Clean energy transition has emerged as a new frontier in the US-China strategic competition, broadening the scope of the ongoing “chip war” and casting global repercussions. Nations are vying for security over critical minerals essential to energy transition. A focus on stockpiling strategic mineral reserves, enhancing domestic production, and reshaping supply chains by partnering with aligned nations has seen a prioritising of strategic interests over economic efficiencies. These moves have significant geopolitical implications, shaping both global and bilateral partnerships.
Argentina, perhaps surprisingly, emerges as a pivotal player – and maybe a serious rival to Australia, too. Endowed with copious lithium reserves, Argentina faces a strategic conundrum, just as an almost maverick figure in newly-elected president Javier Milei takes the reins.
On the one hand lies the option to maintain its profitable alliance with China; on the other, the potential to align with a US-led supply chain in electric vehicles and lithium-ion battery production.
Argentina, home to the largest share of the world’s salt-lake lithium resources, 21% of the global total, enjoys relatively lower production costs. Despite this, Argentina’s lithium production, currently at 6%, trails behind leaders such as Australia (52%) and Chile (26%), primarily due to technological and capability constraints. In recent years, the country has used preferential policies such as tax cuts to attract investment, namely China. In response, Chinese firms have deepened their footprint in Argentina, and have fostered long-standing relationships with local stakeholders, backed by strategic investments in infrastructure and the transfer of green technologies.
Milei, whose presidential campaign was punctuated by radical libertarian policies and a rhetoric reminiscent of Donald Trump, has unequivocally stated his intention to pivot Argentina’s foreign policy towards the United States, distancing the nation from China. Milei’s resolve extends to Argentina’s decision not to join the BRICS bloc. Beijing’s reaction to these developments has been one of ambiguity, signalling a pragmatic stance in preserving its ties with Argentina, both as a resource-rich partner and a geopolitical ally in the Global South.
However, the prospect of Argentina’s shift is fraught with complexity, facing a series of significant challenges.
First, Chinese enterprises have been instrumental in Argentina’s lithium sector. Their multi-billion-dollar investments have been a boon to the country, spurring job creation and boosting export revenues. Crucially, about one third of Argentina’s export value comes from its lithium sales to China. A pivot away from China could have immediate economic impacts.
Second, a realignment with the United States could potentially revitalise Argentina’s staggering economy by gaining access to the North American EV market. However, it remains unclear whether the country can benefit from the US Inflation Reduction Act, which requires that a substantial portion of battery metals be sourced from the United States or its free-trade partners – a criterion Argentina does not currently meet. The IRA, is a cornerstone of the Biden administration’s strategy to bolster clean energy transition, specifically targeting supply chains of critical minerals to reduce reliance on China’s influence.

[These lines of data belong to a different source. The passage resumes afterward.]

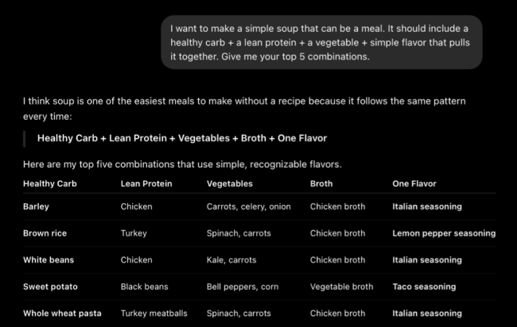
Task: Select the Barley cell in the table
Action: pos(36,206)
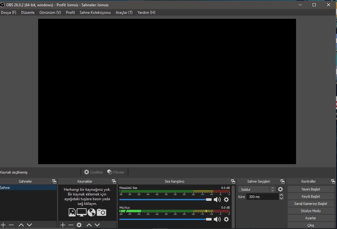Open Mic/Aux gear settings

(226, 219)
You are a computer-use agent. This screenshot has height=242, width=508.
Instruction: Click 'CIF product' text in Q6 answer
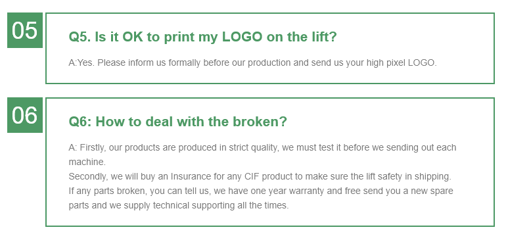click(x=269, y=176)
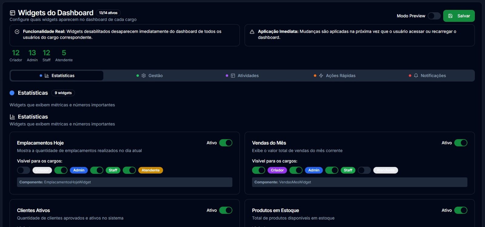The height and width of the screenshot is (227, 485).
Task: Toggle Clientes Ativos widget active switch
Action: [x=226, y=210]
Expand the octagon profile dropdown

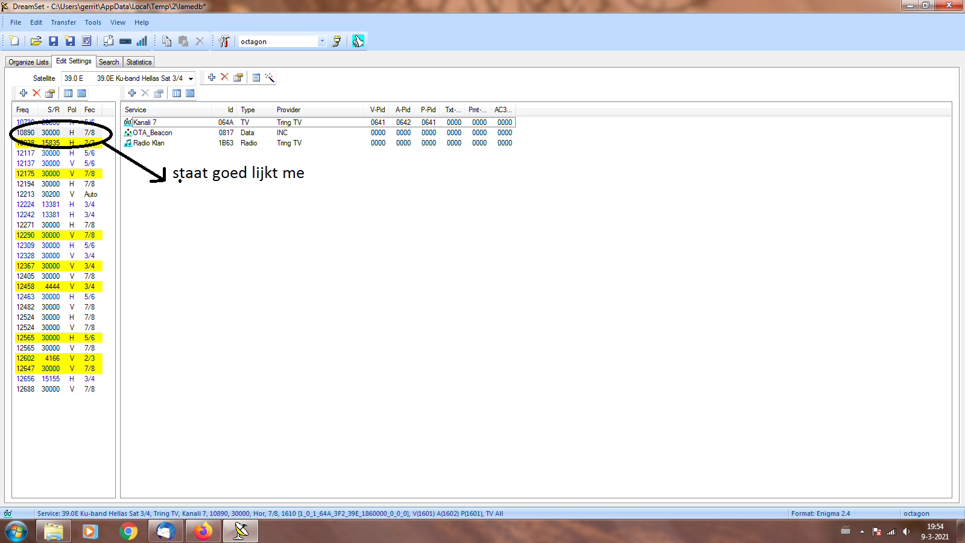coord(322,42)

Third, Argentina’s internal political and institutional landscape is a crucial determinant in any decision to shift its lithium alliances from China. While Milei may propose certain national strategies, his actual influence within the federal government may be limited. Notably, the governors of provinces hosting lithium mines with Chinese investments might have interests and priorities that diverge from those of the national government.
Last, Argentina’s choice could have implications for other lithium-rich nations like Australia. Australia, a major partner in the US-led Minerals Security Partnership, plays a pivotal role in global lithium geopolitics. For example, to overcome US opposition to importing nickel products under the IRA, Indonesia is seeking to strengthen partnerships with Australia, which can be seen as a strategic move towards integrating into a US-led supply chain.
As the world shifts from fossil fuels to renewable energy, the competition over the critical minerals supply chain has been central in geopolitics. Energy crises exacerbated by Russia’s invasion of Ukraine has only intensified such concerns. This perspective has contributed to the rise of resource nationalism, characterised by competitive industrial policies and subsidies, as well as partnerships based on political values. This trend marks a significant shift from the West’s traditional commitment to liberal economic values and free trade.
However, clean energy transition itself carries significant economic, social and environmental costs. According to Bloomberg NEF, China’s $546 billion investment in clean energy in 2022 accounted for nearly half of the global total, almost four times the US investment. China’s huge spending contributed to its vast production capacity and almost unsurmountable cost advantages against an alternative supply chain advocated by the United States. Absent cost-effective Chinese-made batteries, even considering the $7,500 tax credit per vehicle, EVs could become more expensive, leading to delayed EV adoption in the United States.
Energy transitions have historically redrawn the geopolitical map, forging new resource interdependencies. In the race against climate change, China’s ascendancy in clean energy transition could be globally beneficial, potentially driving down costs. Argentina’s divergence from Beijing could lead to immediate economic challenges and strain its bilateral ties, as well as broader relationships within the Global South. Additionally, aligning with the United States offers no guaranteed geopolitical benefits for Argentina and may impede the global decarbonisation agenda.